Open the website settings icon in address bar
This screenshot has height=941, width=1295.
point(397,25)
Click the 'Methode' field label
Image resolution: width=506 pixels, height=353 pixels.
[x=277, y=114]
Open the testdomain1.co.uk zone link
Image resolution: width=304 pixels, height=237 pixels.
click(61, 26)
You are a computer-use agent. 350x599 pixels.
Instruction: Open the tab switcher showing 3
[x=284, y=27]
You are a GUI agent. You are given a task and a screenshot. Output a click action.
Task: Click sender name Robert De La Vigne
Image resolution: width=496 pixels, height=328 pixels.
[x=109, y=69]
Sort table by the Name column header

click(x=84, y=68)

* * *

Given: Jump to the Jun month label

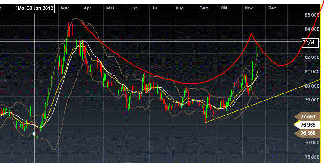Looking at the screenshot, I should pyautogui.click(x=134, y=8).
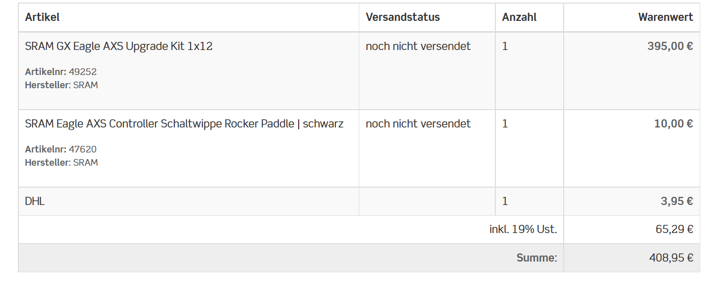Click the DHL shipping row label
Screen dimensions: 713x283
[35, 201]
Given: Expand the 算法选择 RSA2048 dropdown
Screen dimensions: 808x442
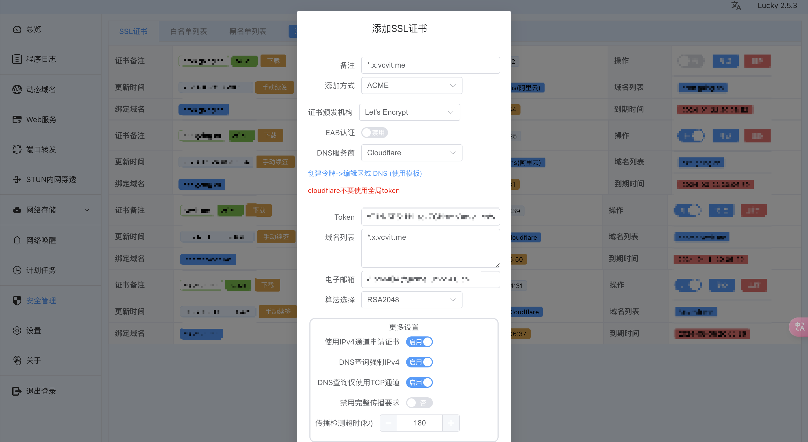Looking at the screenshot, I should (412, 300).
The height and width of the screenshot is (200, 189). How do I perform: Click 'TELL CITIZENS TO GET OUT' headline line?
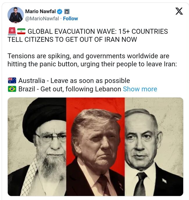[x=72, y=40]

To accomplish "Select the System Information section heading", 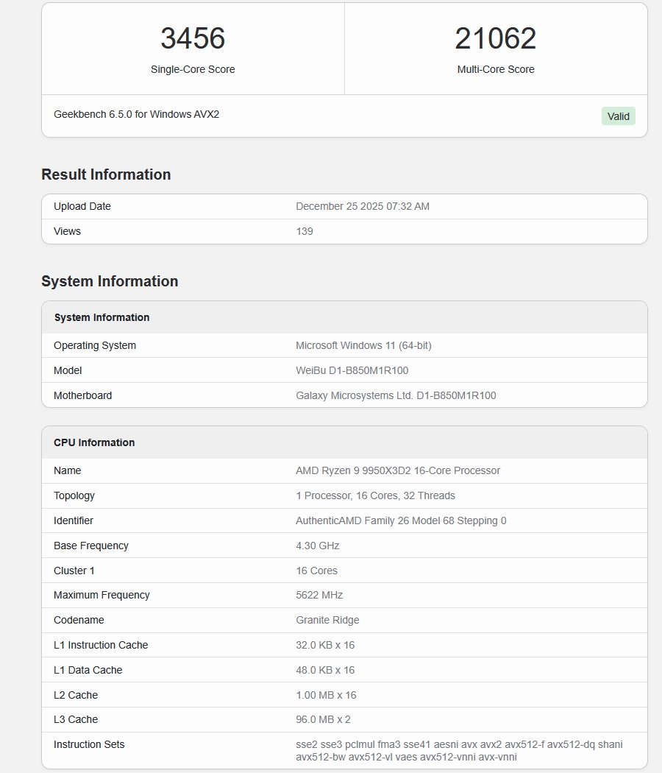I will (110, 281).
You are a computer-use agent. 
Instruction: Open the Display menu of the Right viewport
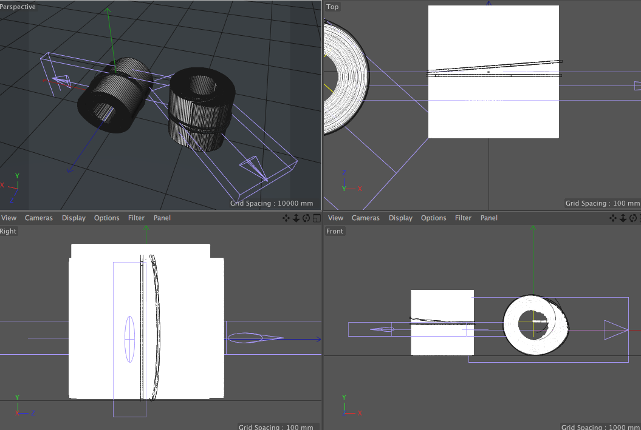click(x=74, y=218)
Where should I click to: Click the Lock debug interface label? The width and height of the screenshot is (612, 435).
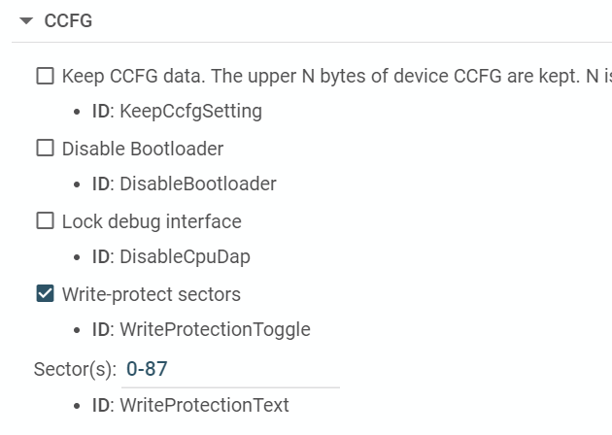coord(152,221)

---

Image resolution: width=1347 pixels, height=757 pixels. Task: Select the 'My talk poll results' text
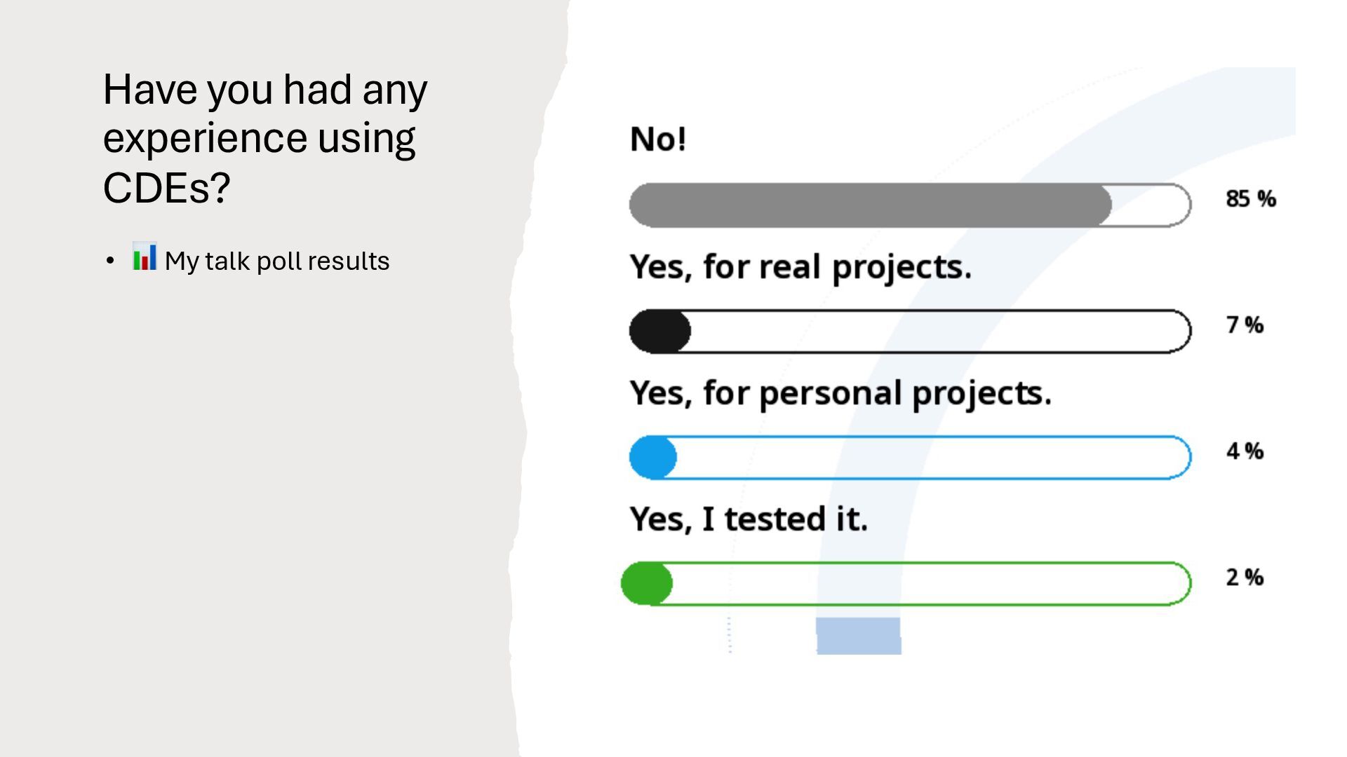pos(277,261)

→ Try it
For each line above that contains the word "agent", give the line as it is written.

→ Output
You are a computer-use agent. 350x599 pixels.
You are a GUI agent. You are given a task and a screenshot. Output a click action.
You are a computer-use agent. 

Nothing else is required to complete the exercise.